Wall Street Opens on Mixed Tech Signals: Meta Soars on AI Investment, Microsoft Slumps Despite Earnings Beat
The financial world is experiencing a rollercoaster opening this morning, with Dow Jones futures nudging higher as investors try to untangle a complex web of earnings reports from some of the world’s most influential technology giants. The action is entirely driven by a massive split reaction to spending on artificial intelligence: Meta Platforms is soaring, while Microsoft is unexpectedly slumping, creating a dynamic tug-of-war for the broader market sentiment.
The clear winner from the latest earnings batch is Meta, the parent company of Facebook and Instagram. Its stock surged over 6% in premarket trading after the company delivered a fourth-quarter 2025 report that decisively beat Wall Street’s expectations for both revenue and profit. The social media titan reported revenue of nearly $60 billion, far surpassing analyst estimates.
What truly separated Meta from its peers, however, was the investor reaction to its stunning capital expenditure (CapEx) guidance. The company announced plans to spend between $115 billion and $135 billion in 2026, a colossal commitment to building out its AI infrastructure. Crucially, Meta’s CEO Mark Zuckerberg managed to convince the market that this massive outlay is an *investment* opportunity, not just a necessary cost, by guiding that operating income is still expected to rise in 2026 despite the heavy spending. This optimism for monetizing AI is what sent the stock skyrocketing.

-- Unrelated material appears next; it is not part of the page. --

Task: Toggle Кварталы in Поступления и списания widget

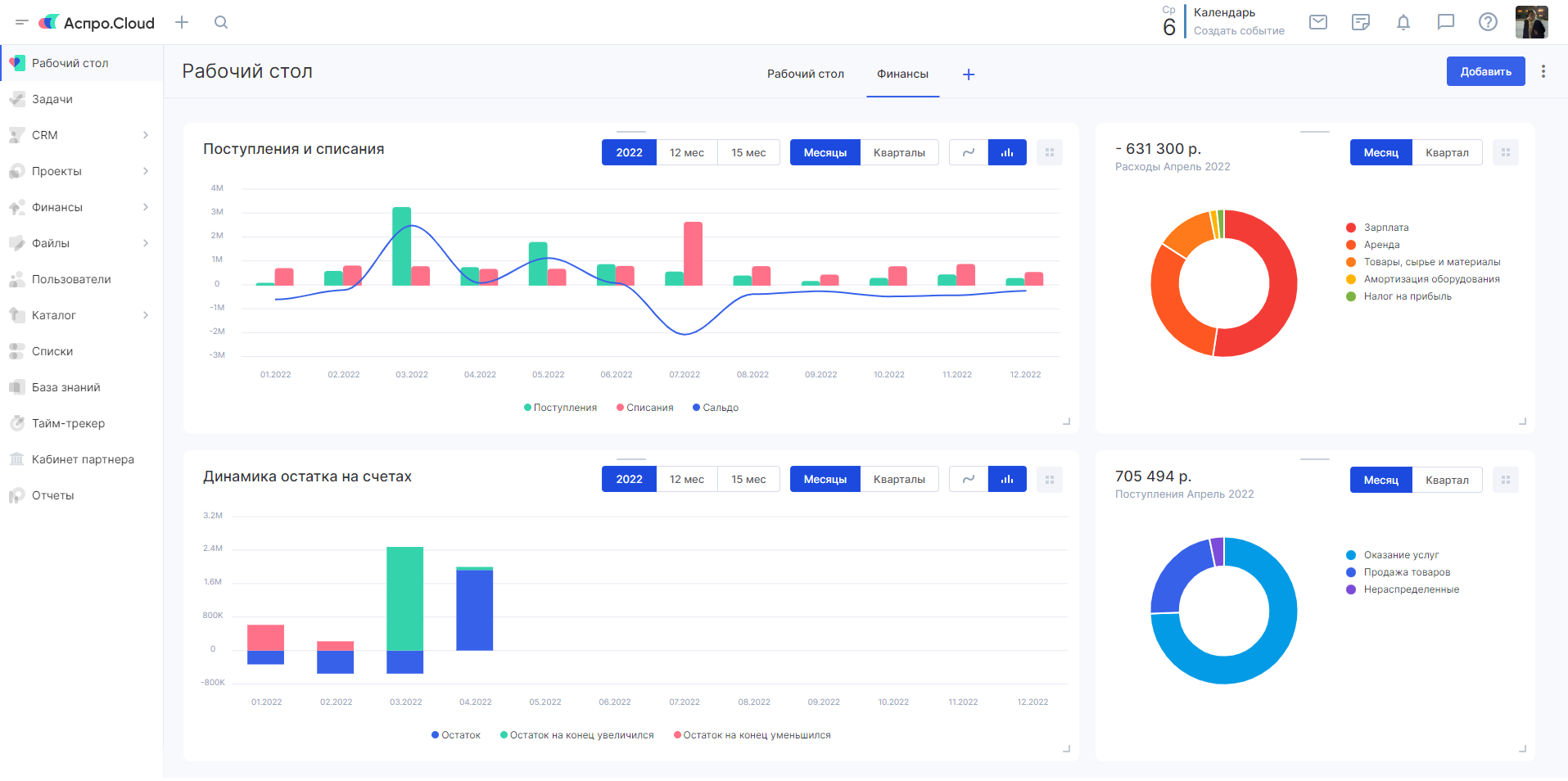Action: [x=899, y=152]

Contrast that performance with the surprising dip at Microsoft. The software giant’s stock fell sharply, by as much as 7% in after-hours trading, in an unusual response to a strong earnings beat. Microsoft reported robust financial results, including revenue of over $81 billion for the quarter, which exceeded analyst forecasts.
The fear factor for Microsoft wasn’t the current performance, but the future cost of competition in the AI arms race. Investors scrutinized the company’s enormous $37.5 billion in capital expenditures in the last quarter, a whopping 66% surge, largely directed toward AI data centers. Compounding that worry was a slight slowdown in the growth rate of the crucial Azure cloud business, and a softer-than-anticipated outlook for operating margins, indicating the near-term cost of AI infrastructure is currently weighing heavily on profitability expectations.

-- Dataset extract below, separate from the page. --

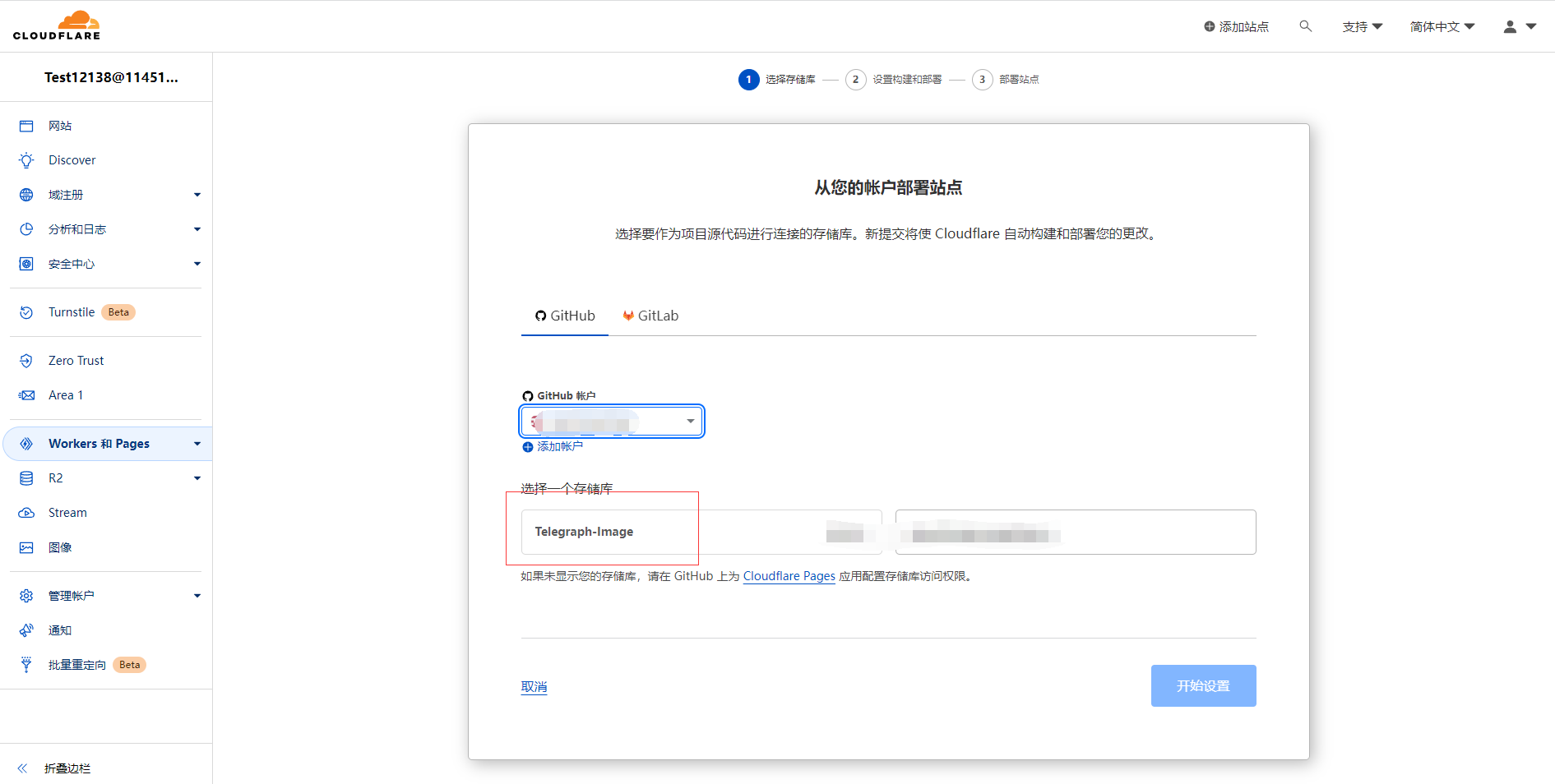Click the Cloudflare Pages link
1555x784 pixels.
[789, 576]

Meanwhile, the market is also digesting a huge pivot from electric vehicle powerhouse Tesla, led by Elon Musk. Musk confirmed an aggressive plan to more than double the company’s capital expenditures, which are set to surge past $20 billion in 2026. This monumental spend signals Tesla’s accelerating shift away from being purely a car manufacturer toward a future dominated by AI and autonomy. The money is earmarked for a $2 billion investment in Musk’s xAI venture, new factory expansions, and the development of major projects like the Cybercab robotaxi and the Optimus humanoid robot.
In a week where the Federal Reserve decided to hold interest rates steady, the stock market’s focus has narrowed to how the tech elite plan to navigate and profit from the ongoing AI boom. The divergent reactions to Meta and Microsoft’s spending underscore a key market theme: investors are now differentiating between companies that merely invest in AI and those that can demonstrate a clear path for that investment to translate into sustainable, high-margin profits.